------ Data for the task

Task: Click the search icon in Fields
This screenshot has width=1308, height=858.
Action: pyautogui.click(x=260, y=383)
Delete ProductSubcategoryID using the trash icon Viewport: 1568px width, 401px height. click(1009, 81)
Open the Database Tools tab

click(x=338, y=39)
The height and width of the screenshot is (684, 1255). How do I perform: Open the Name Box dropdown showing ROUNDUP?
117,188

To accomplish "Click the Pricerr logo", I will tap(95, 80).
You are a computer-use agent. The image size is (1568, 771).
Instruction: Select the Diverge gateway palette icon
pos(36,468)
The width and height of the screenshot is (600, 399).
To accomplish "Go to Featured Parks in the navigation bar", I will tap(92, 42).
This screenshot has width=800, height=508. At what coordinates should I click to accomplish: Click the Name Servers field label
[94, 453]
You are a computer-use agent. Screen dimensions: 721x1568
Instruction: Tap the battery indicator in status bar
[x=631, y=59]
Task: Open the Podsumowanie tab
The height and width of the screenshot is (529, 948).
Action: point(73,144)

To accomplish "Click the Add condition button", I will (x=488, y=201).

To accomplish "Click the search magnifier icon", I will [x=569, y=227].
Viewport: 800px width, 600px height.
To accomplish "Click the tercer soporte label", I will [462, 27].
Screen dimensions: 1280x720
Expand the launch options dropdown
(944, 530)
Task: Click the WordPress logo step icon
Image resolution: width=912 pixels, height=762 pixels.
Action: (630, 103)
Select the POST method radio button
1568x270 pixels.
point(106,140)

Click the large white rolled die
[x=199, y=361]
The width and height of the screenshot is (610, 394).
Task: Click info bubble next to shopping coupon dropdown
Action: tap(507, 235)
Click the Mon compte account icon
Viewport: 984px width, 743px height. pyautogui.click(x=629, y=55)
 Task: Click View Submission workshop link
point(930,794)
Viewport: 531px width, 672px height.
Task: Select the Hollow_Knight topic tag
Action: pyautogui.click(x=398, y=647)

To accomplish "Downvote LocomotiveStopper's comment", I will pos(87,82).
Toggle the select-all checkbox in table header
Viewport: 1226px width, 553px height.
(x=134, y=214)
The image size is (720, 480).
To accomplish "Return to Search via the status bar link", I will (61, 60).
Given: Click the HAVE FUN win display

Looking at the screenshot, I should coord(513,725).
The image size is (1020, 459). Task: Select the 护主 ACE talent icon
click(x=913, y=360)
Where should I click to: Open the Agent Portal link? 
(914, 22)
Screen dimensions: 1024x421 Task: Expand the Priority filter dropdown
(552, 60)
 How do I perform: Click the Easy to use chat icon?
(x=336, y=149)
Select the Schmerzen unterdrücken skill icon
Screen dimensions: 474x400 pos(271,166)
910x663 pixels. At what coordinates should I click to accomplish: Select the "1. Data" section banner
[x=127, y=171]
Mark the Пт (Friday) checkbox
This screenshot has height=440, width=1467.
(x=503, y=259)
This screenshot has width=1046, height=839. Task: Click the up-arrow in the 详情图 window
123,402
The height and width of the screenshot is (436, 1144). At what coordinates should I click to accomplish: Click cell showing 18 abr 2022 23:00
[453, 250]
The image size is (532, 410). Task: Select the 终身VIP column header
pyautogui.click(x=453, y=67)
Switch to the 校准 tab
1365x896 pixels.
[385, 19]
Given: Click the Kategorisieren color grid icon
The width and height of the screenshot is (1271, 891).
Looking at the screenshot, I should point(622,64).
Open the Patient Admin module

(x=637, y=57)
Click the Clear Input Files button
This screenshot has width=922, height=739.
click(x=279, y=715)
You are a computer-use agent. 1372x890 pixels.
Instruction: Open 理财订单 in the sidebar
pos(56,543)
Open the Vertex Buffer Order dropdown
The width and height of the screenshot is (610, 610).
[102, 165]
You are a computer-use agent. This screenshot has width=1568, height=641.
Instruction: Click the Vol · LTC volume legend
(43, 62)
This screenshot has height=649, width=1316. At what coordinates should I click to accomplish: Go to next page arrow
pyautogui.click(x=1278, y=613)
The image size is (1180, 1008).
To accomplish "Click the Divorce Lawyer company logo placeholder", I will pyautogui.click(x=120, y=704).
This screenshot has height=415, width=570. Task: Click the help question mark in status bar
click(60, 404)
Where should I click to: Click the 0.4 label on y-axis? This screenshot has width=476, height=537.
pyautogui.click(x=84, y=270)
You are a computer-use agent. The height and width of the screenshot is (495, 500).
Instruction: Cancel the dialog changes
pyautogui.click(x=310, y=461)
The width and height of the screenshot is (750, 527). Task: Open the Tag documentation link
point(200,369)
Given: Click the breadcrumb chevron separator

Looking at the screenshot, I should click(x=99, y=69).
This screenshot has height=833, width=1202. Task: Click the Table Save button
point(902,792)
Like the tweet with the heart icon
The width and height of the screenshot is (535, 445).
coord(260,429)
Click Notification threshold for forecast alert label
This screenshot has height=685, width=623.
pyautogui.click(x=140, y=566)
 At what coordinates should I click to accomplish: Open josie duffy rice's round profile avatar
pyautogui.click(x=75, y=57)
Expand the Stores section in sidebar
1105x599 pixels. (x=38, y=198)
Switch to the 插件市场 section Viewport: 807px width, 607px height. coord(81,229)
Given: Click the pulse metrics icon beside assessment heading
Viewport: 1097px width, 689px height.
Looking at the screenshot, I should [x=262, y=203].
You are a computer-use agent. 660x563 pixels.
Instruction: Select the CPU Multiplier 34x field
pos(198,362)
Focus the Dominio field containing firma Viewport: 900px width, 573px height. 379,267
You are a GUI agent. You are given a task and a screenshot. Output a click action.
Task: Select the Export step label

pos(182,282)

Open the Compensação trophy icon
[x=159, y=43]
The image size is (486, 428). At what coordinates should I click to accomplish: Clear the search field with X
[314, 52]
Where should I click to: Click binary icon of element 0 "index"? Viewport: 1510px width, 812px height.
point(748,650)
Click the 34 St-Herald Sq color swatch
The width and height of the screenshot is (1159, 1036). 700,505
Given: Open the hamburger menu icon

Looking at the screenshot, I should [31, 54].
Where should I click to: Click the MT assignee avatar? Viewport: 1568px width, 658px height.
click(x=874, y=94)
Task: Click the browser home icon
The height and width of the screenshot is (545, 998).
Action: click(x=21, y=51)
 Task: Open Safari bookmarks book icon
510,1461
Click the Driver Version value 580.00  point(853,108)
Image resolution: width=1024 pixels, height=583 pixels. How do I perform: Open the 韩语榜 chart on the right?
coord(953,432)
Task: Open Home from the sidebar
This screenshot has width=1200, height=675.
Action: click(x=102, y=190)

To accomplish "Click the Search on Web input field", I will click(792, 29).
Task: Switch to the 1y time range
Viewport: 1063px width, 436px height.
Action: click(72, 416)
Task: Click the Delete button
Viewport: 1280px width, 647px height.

------------

* _Work task_: Could you return exactly the stretch of the data above that starts at the line with "Instruction: Tap the" and ends at the line with "The image size is (720, 480).", both lines included?

* _Response to this exercise_:
Instruction: Tap the battery indicator in status bar
[x=631, y=59]
Task: Open the Podsumowanie tab
The height and width of the screenshot is (529, 948).
Action: point(73,144)

To accomplish "Click the Add condition button", I will (x=488, y=201).

To accomplish "Click the search magnifier icon", I will [x=569, y=227].
Viewport: 800px width, 600px height.
To accomplish "Click the tercer soporte label", I will [462, 27].
Screen dimensions: 1280x720
Expand the launch options dropdown
(944, 530)
Task: Click the WordPress logo step icon
Image resolution: width=912 pixels, height=762 pixels.
Action: (630, 103)
Select the POST method radio button
1568x270 pixels.
point(106,140)

Click the large white rolled die
[x=199, y=361]
The width and height of the screenshot is (610, 394).
Task: Click info bubble next to shopping coupon dropdown
Action: tap(507, 235)
Click the Mon compte account icon
Viewport: 984px width, 743px height. pyautogui.click(x=629, y=55)
 Task: Click View Submission workshop link
point(930,794)
Viewport: 531px width, 672px height.
Task: Select the Hollow_Knight topic tag
Action: pyautogui.click(x=398, y=647)

To accomplish "Downvote LocomotiveStopper's comment", I will pos(87,82).
Toggle the select-all checkbox in table header
Viewport: 1226px width, 553px height.
(x=134, y=214)
The image size is (720, 480).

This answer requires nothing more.